The committee’s report said 60 percent of the home run increase could be attributed to a reduced drag from lower stitches, which leads to less drag on the ball and it traveling farther. And the other 40 percent was traced to a change in hitters’ approach.

You got that? Just natural variance. Nothing to see here. We are all just going to have to live with some blips in the data. As a reminder, these were the 2017 and 2019 blips in the data according to the second ball report MLB commissioned after 2019:

Home runs per batted ball since 2000
MLB Report

Now, I’m just going to leave the fact that MLB had to commission two reports on the physical ball within three seasons to the side. It turned out 2017 was amateur hour compared to what 2019 had in store. At the time I noted that 40 home runs in a season just didn’t get me all that excited anymore and posted a series of articles that looked at the number of teams who all ran down their all-time home run records in a single season.

But it wasn’t just the sheer number of home runs, or the blister epidemic. Hit batsmen were at an all time high, as Devan Fink noted at FanGraphs. Fink had some pretty compelling charts that showed a correlation between hit batsmen and reliever usage, but I found myself wondering if a combination of pitchers who weren’t quite as in control of their stuff were struggling more with a new ball.

Meanwhile, scholars like Dr. Meredith Wills cut up dozens of baseballs, measured their seams and told us how the 2017 ball was different, and then how the 2019 ball was different again. Data scientist Rob Arthur compared air resistance between the 2019 regular and postseason balls and demonstrated a pretty glaring abnormality:

And through it all: multiple record home run years, blisters, hit batsmen, baseballs that were demonstrably different, and home run rates that were notably off in the postseason, MLB told us there was nothing to see here. It was all random chance.

Well, yesterday the Wizard finally stepped out from behind the curtain with MLB revealing that they will “slightly” deaden the ball on purpose for the 2021 season. According to the Athletic the move should return the ball to 2017 levels:

With strikeouts in the game surging, one risk in deadening the ball is that it will leave the game with all those swings and misses and fewer big flies.
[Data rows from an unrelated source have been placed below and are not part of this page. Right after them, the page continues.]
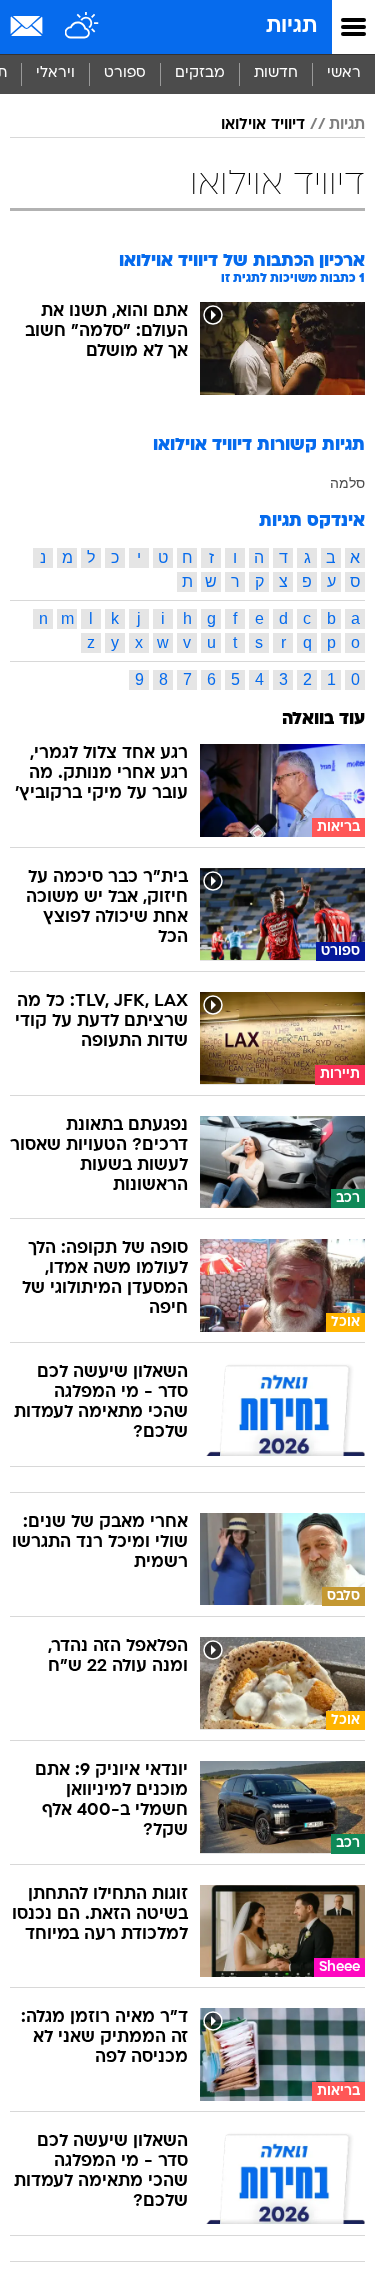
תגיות (291, 26)
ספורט (125, 73)
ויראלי (55, 73)
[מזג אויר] (82, 27)
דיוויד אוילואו (263, 125)
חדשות (276, 73)
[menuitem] (275, 74)
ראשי (344, 73)
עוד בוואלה (323, 719)
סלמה (347, 483)
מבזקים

But a five percent reduction in homers won’t bring us back to before the live ball era; it’s more likely the ball will fly like it did in 2017, a season that broke home run records before 2019 made mincemeat of those home run records.

Sources say this is all an effort to increase consistency in the ball, which has acted differently over the last few years. The natural variation in a handmade ball is difficult to reduce, and Rawlings identified a key way it could change the ball reliably and center it within the specifications, which are wider for MLB than they are in the KBO.
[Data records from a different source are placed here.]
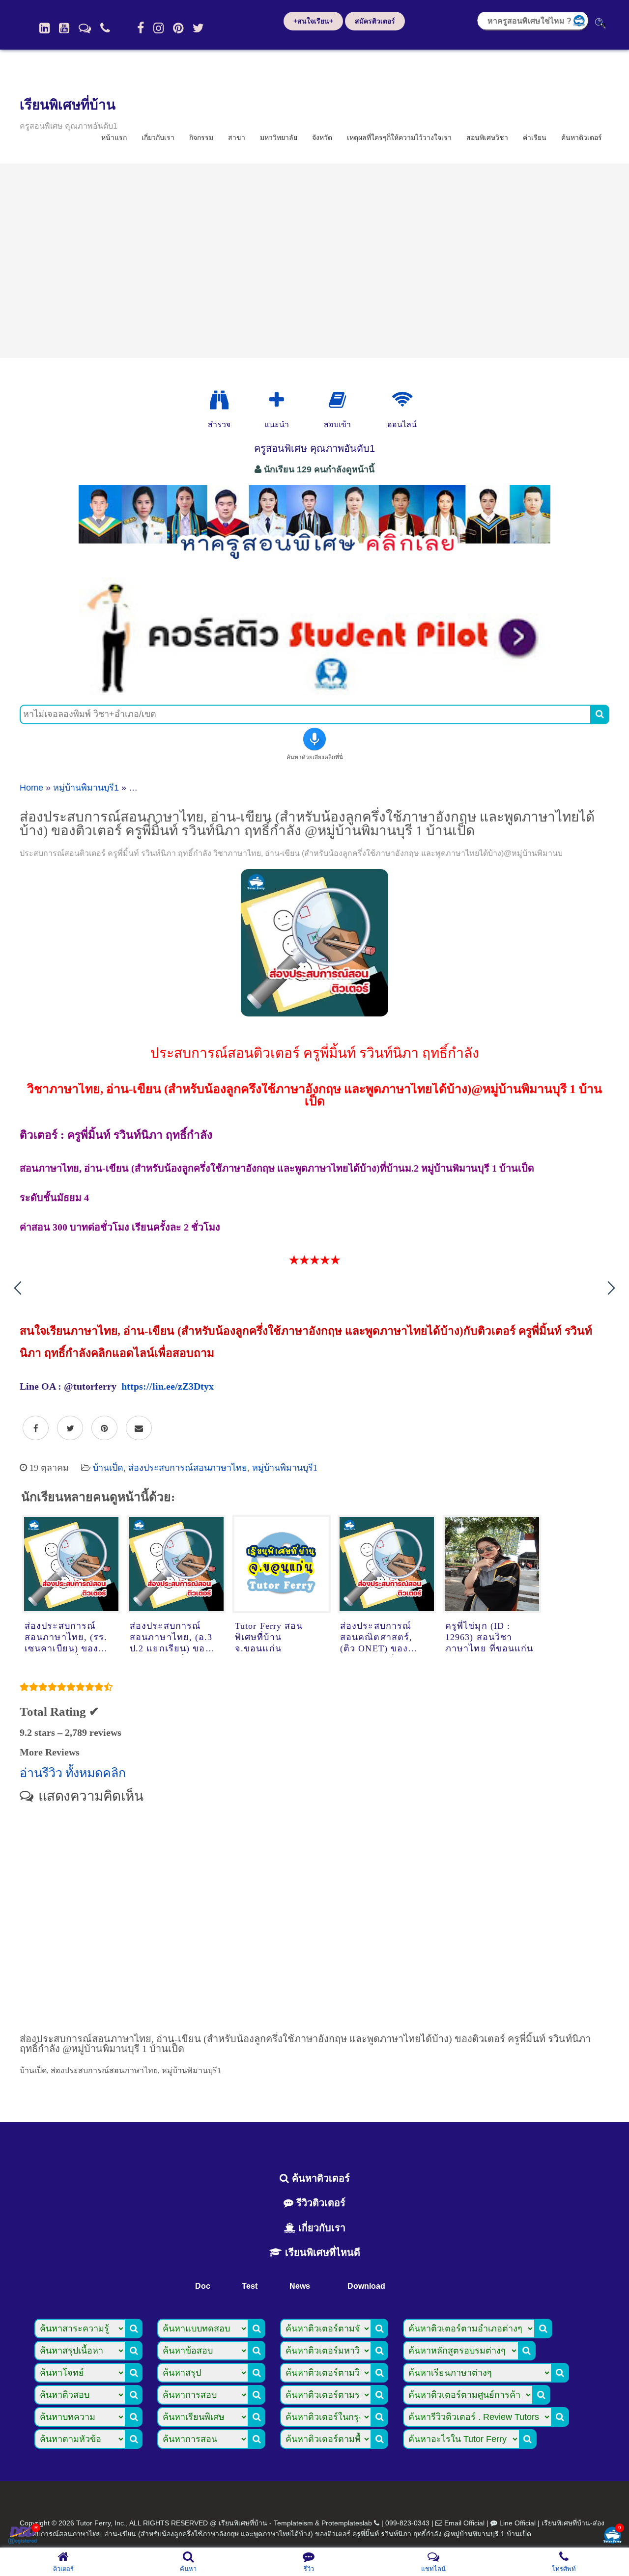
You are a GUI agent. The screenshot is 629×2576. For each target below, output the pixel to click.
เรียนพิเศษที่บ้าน (67, 104)
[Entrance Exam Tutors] (337, 400)
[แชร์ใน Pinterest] (104, 1428)
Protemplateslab (346, 2523)
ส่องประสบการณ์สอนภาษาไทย (187, 1468)
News (299, 2286)
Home (31, 788)
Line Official (517, 2523)
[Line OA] (85, 28)
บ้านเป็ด (108, 1468)
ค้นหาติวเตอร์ (581, 137)
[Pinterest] (178, 28)
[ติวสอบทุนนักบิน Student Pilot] (314, 691)
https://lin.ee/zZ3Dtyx (167, 1386)
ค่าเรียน (534, 137)
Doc (202, 2286)
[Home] (44, 28)
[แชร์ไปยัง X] (70, 1428)
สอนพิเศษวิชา (487, 137)
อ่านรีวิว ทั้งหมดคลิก (73, 1773)
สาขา (236, 137)
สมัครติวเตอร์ (375, 21)
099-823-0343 (407, 2523)
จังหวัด (322, 137)
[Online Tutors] (402, 400)
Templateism (293, 2523)
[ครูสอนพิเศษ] (314, 564)
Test (249, 2286)
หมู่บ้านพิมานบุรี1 (86, 788)
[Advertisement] (314, 260)
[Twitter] (198, 28)
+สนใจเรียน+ (313, 21)
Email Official (464, 2523)
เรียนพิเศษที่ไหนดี (321, 2252)
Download (366, 2286)
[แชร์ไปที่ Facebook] (36, 1428)
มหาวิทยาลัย (278, 137)
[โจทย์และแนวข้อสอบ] (612, 2536)
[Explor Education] (219, 400)
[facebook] (140, 28)
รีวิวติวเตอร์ (319, 2202)
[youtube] (64, 28)
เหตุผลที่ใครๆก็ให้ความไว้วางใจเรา (399, 137)
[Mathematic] (276, 400)
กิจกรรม (201, 137)
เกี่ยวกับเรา (158, 137)
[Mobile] (105, 28)
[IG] (158, 28)
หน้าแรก (114, 137)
With all due respect to the people messing around with the baseball, they don’t really seem to have a great handle on the exact impact of a tweak to the COR here or a tweak to the seams there, but that isn’t the biggest issue here. Rosters are almost completely set for all 30 teams. They signed pitchers and offered contracts to players based on their previous performance. And now, a week before Spring Training, the ball changes. Again.

I mean, kudos for a bit of transparency, I guess. It isn’t really Rob Manfred’s strong suit, but I have to wonder why they are making this announcement now. Let’s give MLB the benefit of the doubt and even though it strains credulity, for the sake of argument I’ll stipulate that this is the first deliberate action they’ve taken to manipulate the ball. However, even with that stipulation this entire story just leaves me with a lot of unanswered questions. For example, isn’t this the type of thing they could have announced in November? How many 30 home run guys are about to turn into 10 home run guys with a lot of long fly outs? How many pitchers didn’t get resigned because what used to be a long out sailed just out of the park over the last couple of seasons?

And perhaps most importantly, what exactly is the point of trying to increase the consistency of one of the most important pieces of equipment in the game if you don’t tell people about it when they are actively building their rosters?